I agree that this is clearer, but it kind of bothers me to index through a 
vector sequentially in Clojure.  We need indexing In Clojure because 
sometimes you need to access a vector more arbitrarily.  If you're just 
walking the vector in order, we have better methods--as long as we don't 
want to walk multiple vectors in the same order for side effects.

However, the real drawback of the dotimes method is that it's not efficient 
for the general case; it could be slow on lists, lazy sequences, etc. 

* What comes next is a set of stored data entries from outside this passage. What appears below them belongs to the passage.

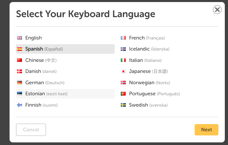Click the Estonia flag icon
Image resolution: width=228 pixels, height=145 pixels.
(x=19, y=94)
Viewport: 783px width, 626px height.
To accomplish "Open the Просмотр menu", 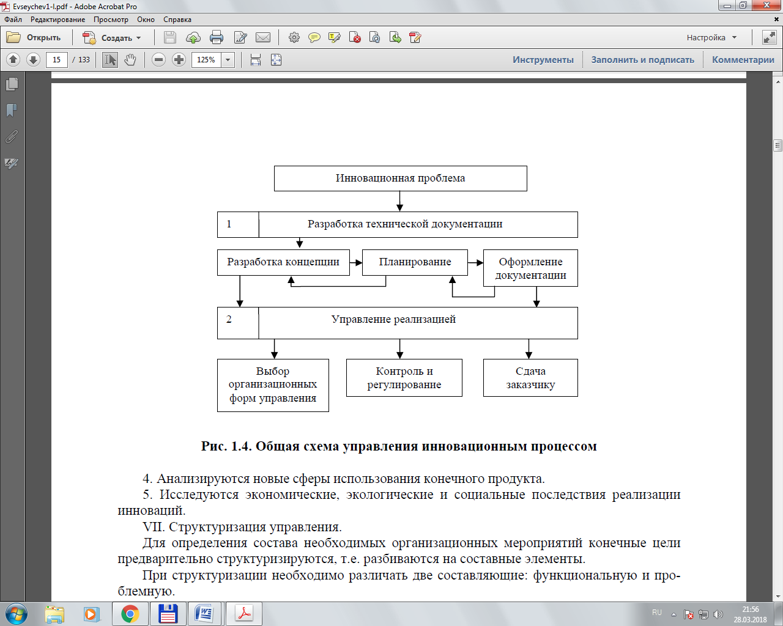I will pos(111,20).
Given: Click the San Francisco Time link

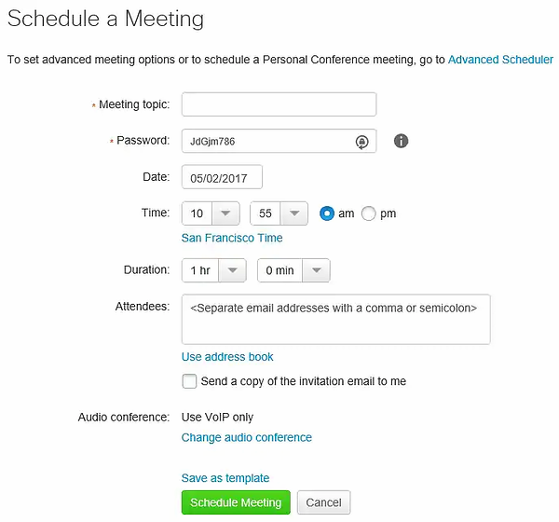Looking at the screenshot, I should tap(232, 238).
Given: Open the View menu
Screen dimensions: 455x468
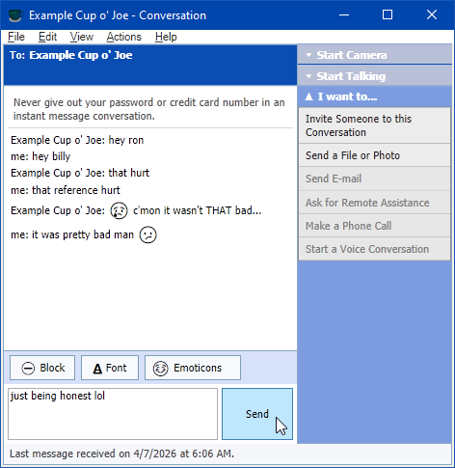Looking at the screenshot, I should tap(82, 37).
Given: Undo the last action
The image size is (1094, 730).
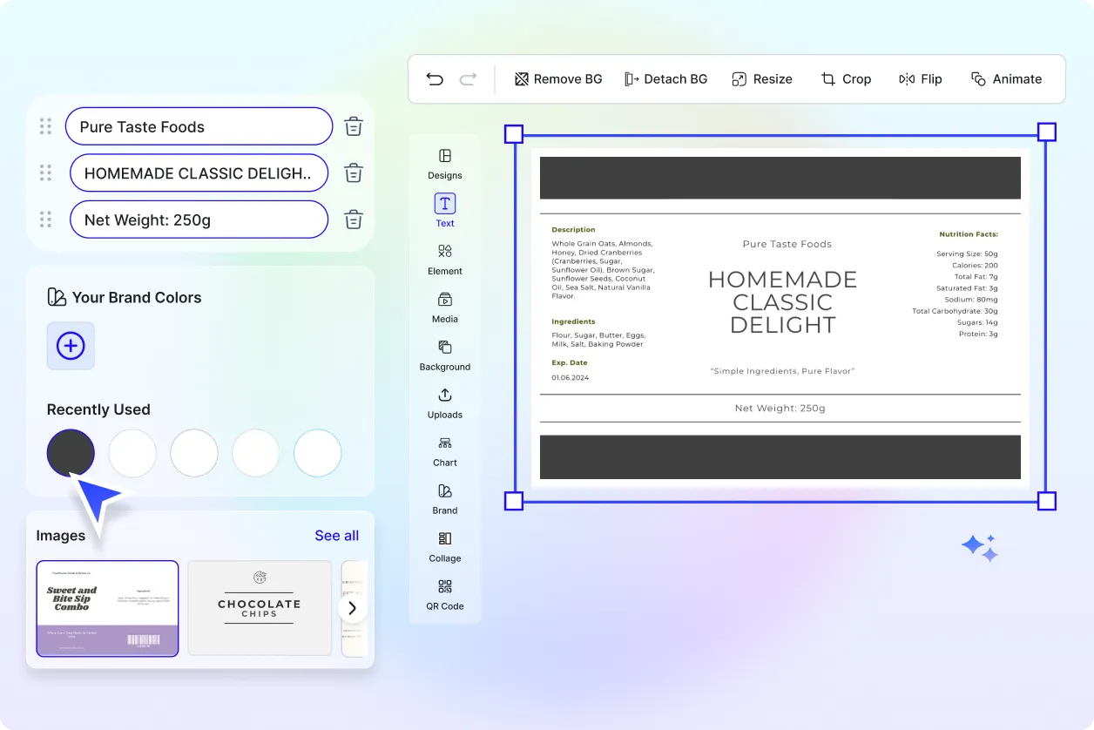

(again, on non-toy examples).  Many of the most convenient Clojure 
functions return lazy sequences.  Even the non-lazy sequences returned by 
transducers aren't efficiently indexable, afaik.  Of course you can always 
throw any sequence into 'vec' and get out a vector, but that's an 
unnecessary transformation if you just want to iterate through the 
sequences element by element.

If I'm writing a function that will plot points or that will write data to 
a file, it shouldn't be a requirement for the sake of efficiency that the 
data come in the form of vectors.  I should be able to pass in the data in 
whatever form is easiest.  Right now, if I wanted efficiency for walking 
through sequences in the same order, without creating unnecessary data 
structures, I'd have to write the function using loop/recur.  On the other 
hand, if I wanted the cross product of the sequences, I'd use doseq and be 
done a lot quicker with clearer code.